### Required work
Output the entries exactly.

=== Section Start ===

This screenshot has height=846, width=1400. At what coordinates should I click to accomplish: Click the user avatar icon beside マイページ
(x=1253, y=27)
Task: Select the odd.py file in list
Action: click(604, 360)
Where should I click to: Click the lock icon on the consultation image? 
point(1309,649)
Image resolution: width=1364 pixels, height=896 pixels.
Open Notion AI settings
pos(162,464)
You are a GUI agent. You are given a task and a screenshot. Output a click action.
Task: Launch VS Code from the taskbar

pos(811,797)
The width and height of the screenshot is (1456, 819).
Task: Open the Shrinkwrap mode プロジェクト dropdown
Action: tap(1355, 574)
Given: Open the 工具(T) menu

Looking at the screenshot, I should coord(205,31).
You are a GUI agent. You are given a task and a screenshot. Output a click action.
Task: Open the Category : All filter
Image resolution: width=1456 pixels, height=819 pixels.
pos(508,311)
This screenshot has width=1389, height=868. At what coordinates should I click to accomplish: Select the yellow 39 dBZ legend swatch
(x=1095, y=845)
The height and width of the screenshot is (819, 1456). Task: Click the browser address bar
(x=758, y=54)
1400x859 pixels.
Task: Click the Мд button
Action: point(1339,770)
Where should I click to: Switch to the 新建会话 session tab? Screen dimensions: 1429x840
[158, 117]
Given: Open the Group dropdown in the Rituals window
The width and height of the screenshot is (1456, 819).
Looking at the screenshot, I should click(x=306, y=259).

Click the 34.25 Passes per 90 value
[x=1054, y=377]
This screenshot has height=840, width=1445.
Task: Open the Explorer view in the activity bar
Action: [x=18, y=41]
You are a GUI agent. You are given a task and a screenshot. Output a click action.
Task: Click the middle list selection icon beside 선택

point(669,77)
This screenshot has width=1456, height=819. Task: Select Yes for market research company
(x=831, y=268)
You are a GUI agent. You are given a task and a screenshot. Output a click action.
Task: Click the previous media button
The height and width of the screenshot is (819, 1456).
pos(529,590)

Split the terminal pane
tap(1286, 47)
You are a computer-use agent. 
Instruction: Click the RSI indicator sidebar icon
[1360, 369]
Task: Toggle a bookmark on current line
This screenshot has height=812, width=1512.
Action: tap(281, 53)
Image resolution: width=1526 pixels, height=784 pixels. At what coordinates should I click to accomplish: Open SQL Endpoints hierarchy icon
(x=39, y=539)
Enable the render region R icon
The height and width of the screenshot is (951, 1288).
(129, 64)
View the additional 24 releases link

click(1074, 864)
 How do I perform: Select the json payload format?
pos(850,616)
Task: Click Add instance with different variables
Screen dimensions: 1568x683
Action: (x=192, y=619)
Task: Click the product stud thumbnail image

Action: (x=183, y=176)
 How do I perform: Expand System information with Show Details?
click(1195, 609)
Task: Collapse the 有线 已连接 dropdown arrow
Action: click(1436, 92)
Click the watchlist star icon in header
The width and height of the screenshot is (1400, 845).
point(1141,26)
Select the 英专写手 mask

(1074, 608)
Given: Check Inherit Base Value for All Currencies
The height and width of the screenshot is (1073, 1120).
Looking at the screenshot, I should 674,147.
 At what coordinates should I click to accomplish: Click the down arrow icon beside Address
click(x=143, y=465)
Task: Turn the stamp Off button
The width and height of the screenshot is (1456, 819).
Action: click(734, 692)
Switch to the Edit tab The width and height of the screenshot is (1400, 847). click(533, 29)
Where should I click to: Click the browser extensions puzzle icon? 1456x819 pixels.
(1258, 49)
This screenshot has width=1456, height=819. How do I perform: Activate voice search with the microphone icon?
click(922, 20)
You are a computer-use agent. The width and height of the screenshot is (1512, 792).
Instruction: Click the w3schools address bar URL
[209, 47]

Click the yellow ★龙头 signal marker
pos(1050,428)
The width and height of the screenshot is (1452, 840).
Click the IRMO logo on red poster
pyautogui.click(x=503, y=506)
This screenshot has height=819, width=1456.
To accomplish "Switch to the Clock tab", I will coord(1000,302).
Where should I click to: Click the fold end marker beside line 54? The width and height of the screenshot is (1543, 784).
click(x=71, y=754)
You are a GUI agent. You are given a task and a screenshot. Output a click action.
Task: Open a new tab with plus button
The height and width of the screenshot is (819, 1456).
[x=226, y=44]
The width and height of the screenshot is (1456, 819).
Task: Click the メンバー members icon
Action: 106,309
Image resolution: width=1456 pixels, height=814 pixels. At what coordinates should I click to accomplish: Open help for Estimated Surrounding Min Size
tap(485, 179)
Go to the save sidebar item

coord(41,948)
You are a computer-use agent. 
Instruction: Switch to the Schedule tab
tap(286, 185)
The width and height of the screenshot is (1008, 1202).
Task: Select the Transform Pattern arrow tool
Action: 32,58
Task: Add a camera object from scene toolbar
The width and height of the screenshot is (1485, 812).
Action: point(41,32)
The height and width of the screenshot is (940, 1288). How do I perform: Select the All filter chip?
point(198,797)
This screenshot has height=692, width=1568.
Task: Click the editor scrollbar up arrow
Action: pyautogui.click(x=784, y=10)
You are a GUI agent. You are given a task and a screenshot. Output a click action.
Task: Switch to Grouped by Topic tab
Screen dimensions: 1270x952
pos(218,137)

=== Section End ===

### Task solution
This screenshot has height=846, width=1400. At what coordinates should I click to accomplish: Click the user avatar icon beside マイページ
(x=1253, y=27)
Task: Select the odd.py file in list
Action: click(604, 360)
Where should I click to: Click the lock icon on the consultation image? 
point(1309,649)
Image resolution: width=1364 pixels, height=896 pixels.
Open Notion AI settings
pos(162,464)
You are a GUI agent. You are given a task and a screenshot. Output a click action.
Task: Launch VS Code from the taskbar

pos(811,797)
The width and height of the screenshot is (1456, 819).
Task: Open the Shrinkwrap mode プロジェクト dropdown
Action: tap(1355, 574)
Given: Open the 工具(T) menu

Looking at the screenshot, I should coord(205,31).
You are a GUI agent. You are given a task and a screenshot. Output a click action.
Task: Open the Category : All filter
Image resolution: width=1456 pixels, height=819 pixels.
pos(508,311)
This screenshot has width=1389, height=868. At what coordinates should I click to accomplish: Select the yellow 39 dBZ legend swatch
(x=1095, y=845)
The height and width of the screenshot is (819, 1456). Task: Click the browser address bar
(x=758, y=54)
1400x859 pixels.
Task: Click the Мд button
Action: point(1339,770)
Where should I click to: Switch to the 新建会话 session tab? Screen dimensions: 1429x840
[158, 117]
Given: Open the Group dropdown in the Rituals window
The width and height of the screenshot is (1456, 819).
Looking at the screenshot, I should click(x=306, y=259).

Click the 34.25 Passes per 90 value
[x=1054, y=377]
This screenshot has height=840, width=1445.
Task: Open the Explorer view in the activity bar
Action: [x=18, y=41]
You are a GUI agent. You are given a task and a screenshot. Output a click action.
Task: Click the middle list selection icon beside 선택

point(669,77)
This screenshot has width=1456, height=819. Task: Select Yes for market research company
(x=831, y=268)
You are a GUI agent. You are given a task and a screenshot. Output a click action.
Task: Click the previous media button
The height and width of the screenshot is (819, 1456).
pos(529,590)

Split the terminal pane
tap(1286, 47)
You are a computer-use agent. 
Instruction: Click the RSI indicator sidebar icon
[1360, 369]
Task: Toggle a bookmark on current line
This screenshot has height=812, width=1512.
Action: tap(281, 53)
Image resolution: width=1526 pixels, height=784 pixels. At what coordinates should I click to accomplish: Open SQL Endpoints hierarchy icon
(x=39, y=539)
Enable the render region R icon
The height and width of the screenshot is (951, 1288).
(129, 64)
View the additional 24 releases link

click(1074, 864)
 How do I perform: Select the json payload format?
pos(850,616)
Task: Click Add instance with different variables
Screen dimensions: 1568x683
Action: (x=192, y=619)
Task: Click the product stud thumbnail image

Action: (x=183, y=176)
 How do I perform: Expand System information with Show Details?
click(1195, 609)
Task: Collapse the 有线 已连接 dropdown arrow
Action: click(1436, 92)
Click the watchlist star icon in header
The width and height of the screenshot is (1400, 845).
point(1141,26)
Select the 英专写手 mask

(1074, 608)
Given: Check Inherit Base Value for All Currencies
The height and width of the screenshot is (1073, 1120).
Looking at the screenshot, I should 674,147.
 At what coordinates should I click to accomplish: Click the down arrow icon beside Address
click(x=143, y=465)
Task: Turn the stamp Off button
The width and height of the screenshot is (1456, 819).
Action: click(734, 692)
Switch to the Edit tab The width and height of the screenshot is (1400, 847). click(533, 29)
Where should I click to: Click the browser extensions puzzle icon? 1456x819 pixels.
(1258, 49)
This screenshot has width=1456, height=819. How do I perform: Activate voice search with the microphone icon?
click(922, 20)
You are a computer-use agent. The width and height of the screenshot is (1512, 792).
Instruction: Click the w3schools address bar URL
[209, 47]

Click the yellow ★龙头 signal marker
pos(1050,428)
The width and height of the screenshot is (1452, 840).
Click the IRMO logo on red poster
pyautogui.click(x=503, y=506)
This screenshot has height=819, width=1456.
To accomplish "Switch to the Clock tab", I will coord(1000,302).
Where should I click to: Click the fold end marker beside line 54? The width and height of the screenshot is (1543, 784).
click(x=71, y=754)
You are a GUI agent. You are given a task and a screenshot. Output a click action.
Task: Open a new tab with plus button
The height and width of the screenshot is (819, 1456).
[x=226, y=44]
The width and height of the screenshot is (1456, 819).
Task: Click the メンバー members icon
Action: 106,309
Image resolution: width=1456 pixels, height=814 pixels. At what coordinates should I click to accomplish: Open help for Estimated Surrounding Min Size
tap(485, 179)
Go to the save sidebar item

coord(41,948)
You are a computer-use agent. 
Instruction: Switch to the Schedule tab
tap(286, 185)
The width and height of the screenshot is (1008, 1202).
Task: Select the Transform Pattern arrow tool
Action: 32,58
Task: Add a camera object from scene toolbar
The width and height of the screenshot is (1485, 812).
Action: point(41,32)
The height and width of the screenshot is (940, 1288). How do I perform: Select the All filter chip?
point(198,797)
This screenshot has height=692, width=1568.
Task: Click the editor scrollbar up arrow
Action: pyautogui.click(x=784, y=10)
You are a GUI agent. You are given a task and a screenshot. Output a click action.
Task: Switch to Grouped by Topic tab
Screen dimensions: 1270x952
pos(218,137)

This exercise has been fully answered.